Monday, September 17, 2018
– Carrie Underwood said in a TV interview on Sunday that she had a rough stretch prior to the release of "Cry Pretty" last week - she suffered three miscarriages.
Now, Underwood is pregnant with her second child and a resilient attitude.
Underwood told interviewer that Cry Pretty" "speaks to a lot of things that have happened in this past year."
When asked what she meant by that, Underwood said, "Here we go. Oh, lawdy! 2017 just wasn't how I imagined it" with emotion.
"I'd kind of planned that 2017 was, you know, going to be the year that I work on new music, and I have a baby. We got pregnant early 2017, and didn't work out." Underwood is married to former NHL player Mike Fisher.
"Yeah. It happens. And that was the thing, in the beginning it was like, 'Okay, God, we know this is, just wasn't Your timing. And that is all right. We will bounce back and figure our way through it.' And got pregnant again in the spring, and it didn't work out."
"Got pregnant again, early 2018. Didn't work out. So, at that point, it was just kind of like, 'Okay, like, what's the deal? What is all of this?'"
"And throughout the whole process, you know, I'm writing and, like, literally right after finding out that I would lose a baby, I'd have a writing session, I'd be like, 'Let's go. You know, I can't just sit around thinking about this. Like, I wanna work, I wanna do this.'"

# TO DO:
1. According to the Carrie Underwood article, who is Underwood married to?
2. Write the next part of the Carrie Underwood article, picking up after its final sentence.
You won't need the rows.

(Stored data entries)
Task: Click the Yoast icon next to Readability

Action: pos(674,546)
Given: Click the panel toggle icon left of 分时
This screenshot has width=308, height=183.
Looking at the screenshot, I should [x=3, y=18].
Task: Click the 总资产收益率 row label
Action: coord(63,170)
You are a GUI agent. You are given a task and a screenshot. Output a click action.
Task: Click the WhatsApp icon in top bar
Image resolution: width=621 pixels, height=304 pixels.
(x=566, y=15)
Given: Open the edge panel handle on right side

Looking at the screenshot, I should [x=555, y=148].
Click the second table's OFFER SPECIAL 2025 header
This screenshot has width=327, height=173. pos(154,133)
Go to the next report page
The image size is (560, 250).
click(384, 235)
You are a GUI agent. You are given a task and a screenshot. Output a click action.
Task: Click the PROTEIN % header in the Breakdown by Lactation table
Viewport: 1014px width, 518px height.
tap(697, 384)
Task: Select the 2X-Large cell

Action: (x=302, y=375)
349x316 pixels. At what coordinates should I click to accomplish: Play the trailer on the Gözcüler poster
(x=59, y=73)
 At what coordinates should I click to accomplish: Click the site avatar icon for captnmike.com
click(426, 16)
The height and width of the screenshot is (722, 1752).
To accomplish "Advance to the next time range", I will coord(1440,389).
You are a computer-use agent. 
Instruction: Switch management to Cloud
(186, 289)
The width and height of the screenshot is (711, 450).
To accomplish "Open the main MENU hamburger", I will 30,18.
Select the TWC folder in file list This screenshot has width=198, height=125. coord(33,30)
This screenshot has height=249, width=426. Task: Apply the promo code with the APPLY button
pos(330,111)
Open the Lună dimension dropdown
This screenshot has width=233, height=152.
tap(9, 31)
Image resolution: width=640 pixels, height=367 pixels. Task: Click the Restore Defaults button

# RESPONSES TO THE TASKS:
1. Former NHL player Mike Fisher.

2.
"'Cause I would literally have these horrible things going on in my life, and then have to go smile and, like, do some interviews or, like, do a photo shoot or something, you know? So it was just kind of, like, therapeutic, I guess."
But Underwood also said she was thankful about her life. "I had always been afraid to be angry," Underwood said. "Because we are so blessed. And my son, Isaiah, is the sweetest thing. And he's the best thing in the world. And I'm like, 'If we can never have any other kids, that's okay, because he's amazing.' And I have this amazing life. Like, really, what can I complain about? I can't. I have an incredible husband, incredible friends, an incredible job, an incredible kid. Can I be mad? No."
"And I got mad."
Underwood then thought she was having a fourth miscarriage.
"Mike was away just for the evening, and I texted him, and I was like, 'I don't really want to be alone, so I'm just gonna go snuggle with Isaiah.' And I don't know how I didn't wake him up, but I was just sobbing," Underwood said. "And I was like, 'Why on earth do I keep getting pregnant if I can't have a kid? Like, what is this? Shut the door. Like, do something. Either shut the door or let me have a kid.'"
"And for the first time, I feel like I actually I told God how I felt. And I feel, like, we're supposed to do that. That was like a Saturday - and the Monday I went to the doctor to, like, confirm, another miscarriage. And they told me everything was great."
"And I was like, 'You heard me.' Not that He hasn't in the past. But maybe, I don't know, He heard me."